The problem of demographic decline is immense, the causes diverse, but Last’s policy solutions are disappointing: Social security reform, higher education reform, more roads, and telecommuting. Last admits that the “suggestions are, in the scheme of things, incongruously modest in their ambition.” Why? According to Last, there is no easy way to boost fertility. Government cannot help. Quite the opposite—most government programs have dampened fertility: car seats (which state laws and federal regulations required), Social Security, and the welfare state. The Soviet Union tried to entice women to have babies with motherhood medals. The French employed subsidies, day care, tax credits, and paternity and maternity leave, at great cost and with inconclusive results. (Singapore, on the other hand, has become “natalist utopia, where traditionalist beliefs are now embraced in ways conservative American natalists can only dream about.”) But beyond a certain point, there is no way to recover.

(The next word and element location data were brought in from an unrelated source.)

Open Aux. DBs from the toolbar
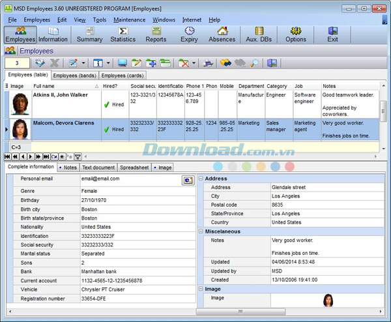The width and height of the screenshot is (391, 322). click(259, 35)
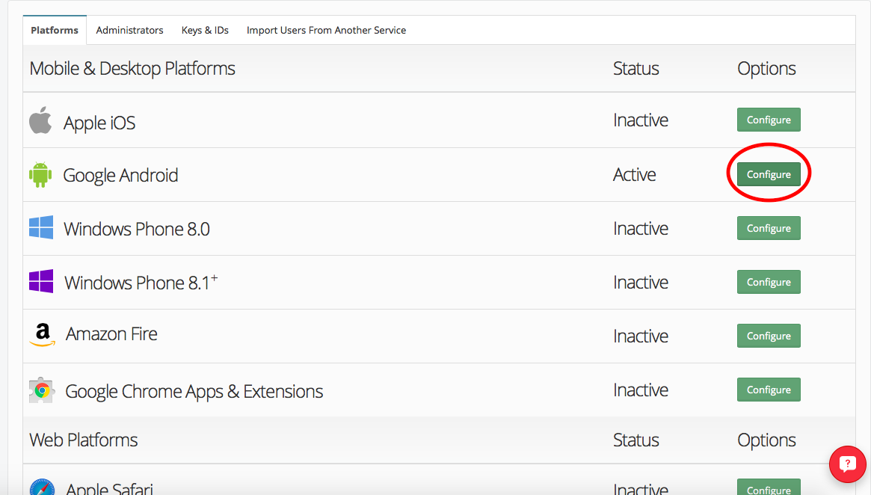Click the Google Chrome Apps icon
Viewport: 871px width, 495px height.
click(x=42, y=390)
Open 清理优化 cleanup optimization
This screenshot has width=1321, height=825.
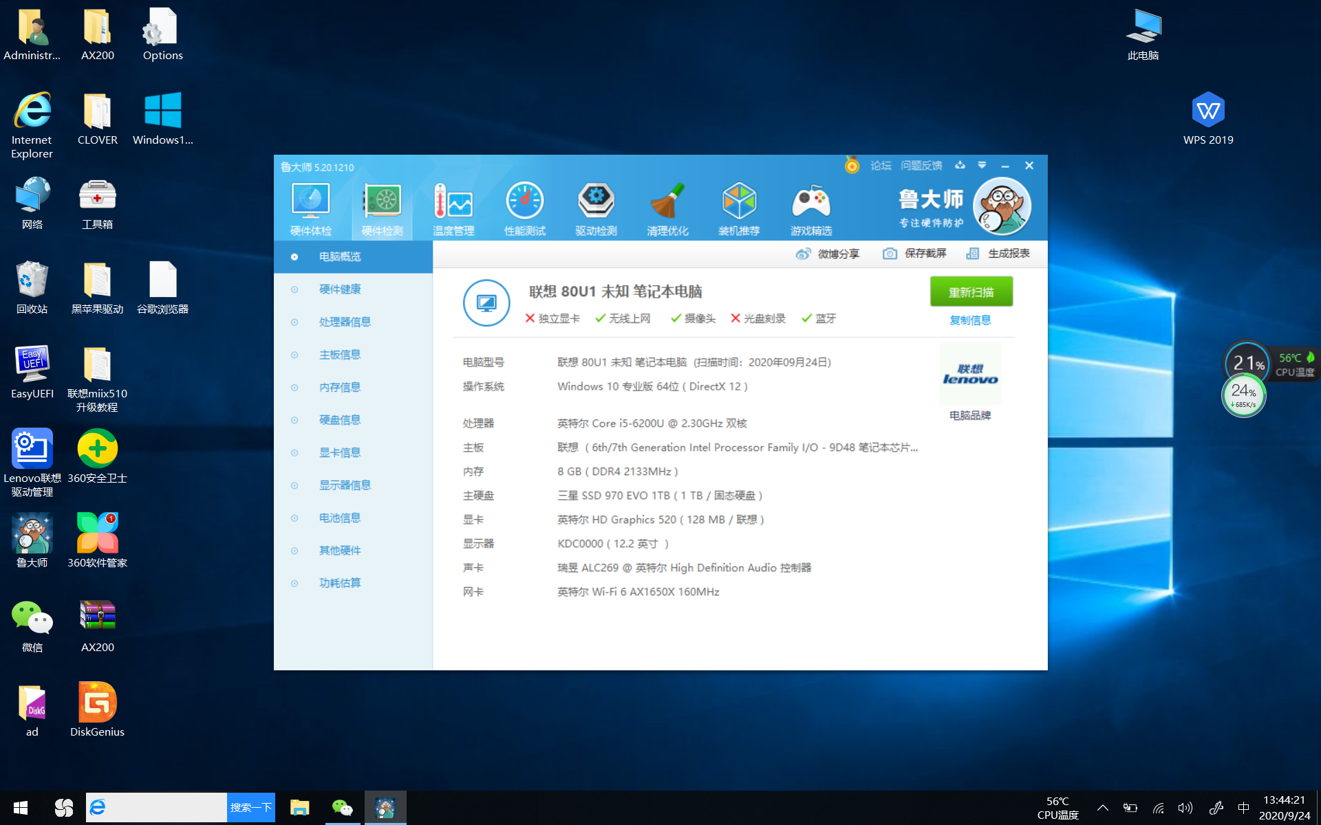click(667, 206)
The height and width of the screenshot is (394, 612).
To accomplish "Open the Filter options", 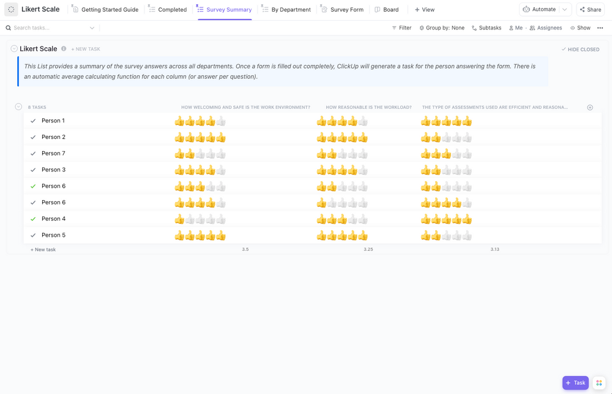I will point(401,28).
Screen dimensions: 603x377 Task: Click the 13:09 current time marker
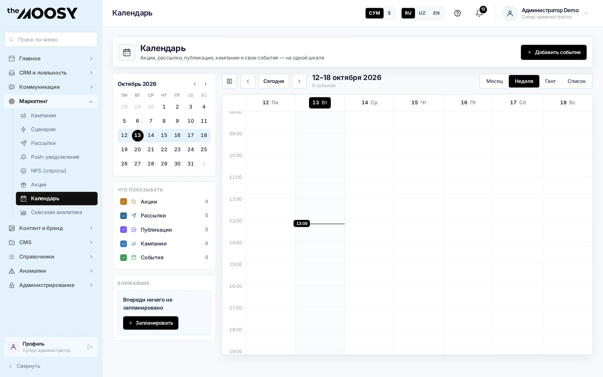click(x=302, y=223)
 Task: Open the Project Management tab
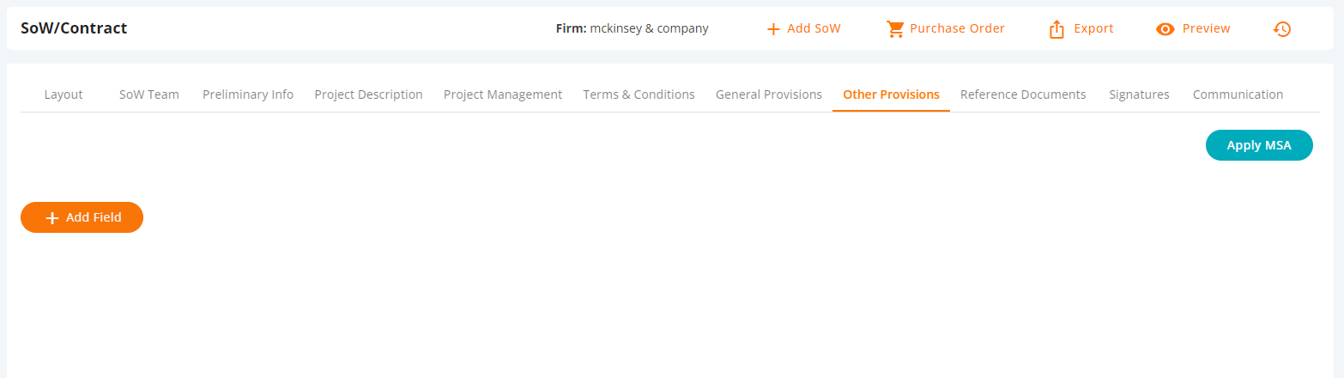(x=503, y=95)
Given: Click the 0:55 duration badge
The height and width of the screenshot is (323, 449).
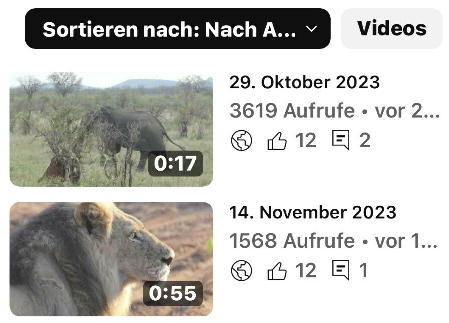Looking at the screenshot, I should tap(173, 293).
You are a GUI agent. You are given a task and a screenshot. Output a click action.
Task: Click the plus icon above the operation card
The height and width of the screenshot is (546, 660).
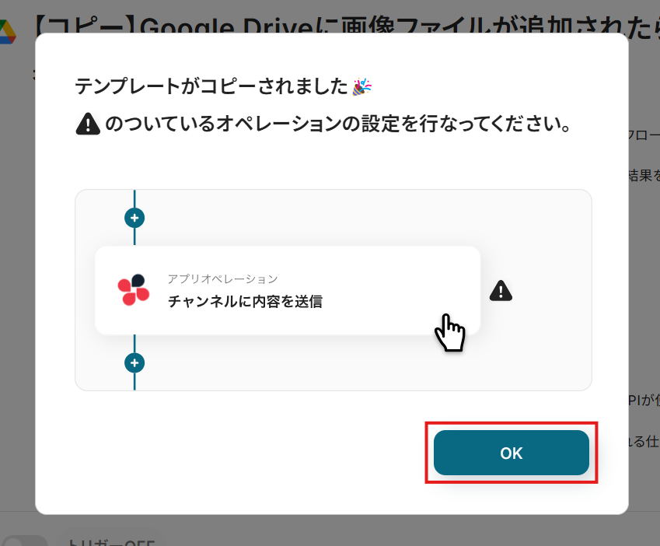tap(134, 218)
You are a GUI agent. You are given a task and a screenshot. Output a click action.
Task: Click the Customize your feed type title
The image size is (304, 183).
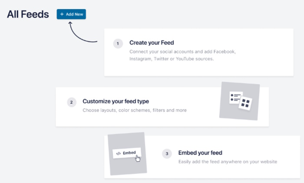click(116, 101)
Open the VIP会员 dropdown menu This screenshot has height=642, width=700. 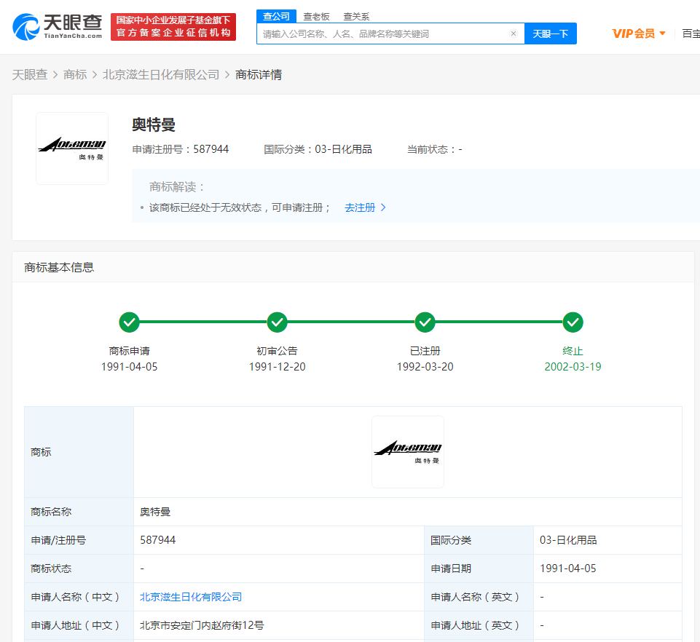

Any solutions must be multigenerational to maintain a high fertility, and people cannot be bribed into having babies.
One would expect a book warning about the dangers of demographic collapse to be rife with references to the joys of children, but Last doesn’t deliver: “this book is not an attempt to convince you to have babies.” Babies are expensive, tiring, destroy your happiness, and force you to move to the suburbs. Last will not tell you children are great. But God will.
Religion is Last’s one glimmer of hope. “Religiosity,” Last explains, “winds up being an even better predictor of fertility than education or income. And as Americans become more secular, they’ve cut back on having children.” While Americans generally think that 2.5 is the ideal number of children, 41 percent of Americans who attend church weekly say that three or more children are ideal. Though many countries have tried myriad policies to improve fertility, only one country has succeeded: Georgia. The patriarch of the Georgia Orthodox Church pledged to baptize personally any child born to parents with two or more children, resulting in an unprecedented increase in birth rates. “There are many perfectly good reasons to have a baby,” Last explains, “but at the end of the day, there’s only one good reason to go through the trouble a second time: Because you believe, in some sense, that God wants you to.” It’s difficult to match God as motivator for children. Last tries, though: “if you believe in anything seriously enough—God, America, the liberal order, heck even secular humanism—then eventually babies will follow.” Still, Last is not optimistic that we can reverse the decline.
But compared to many other countries, America has time to think things through. We have the benefit of watching other countries try (and fail) to boost fertility rates. And, God help us, maybe we can learn from their mistakes.
Julia Shaw is a writer in Washington, D.C.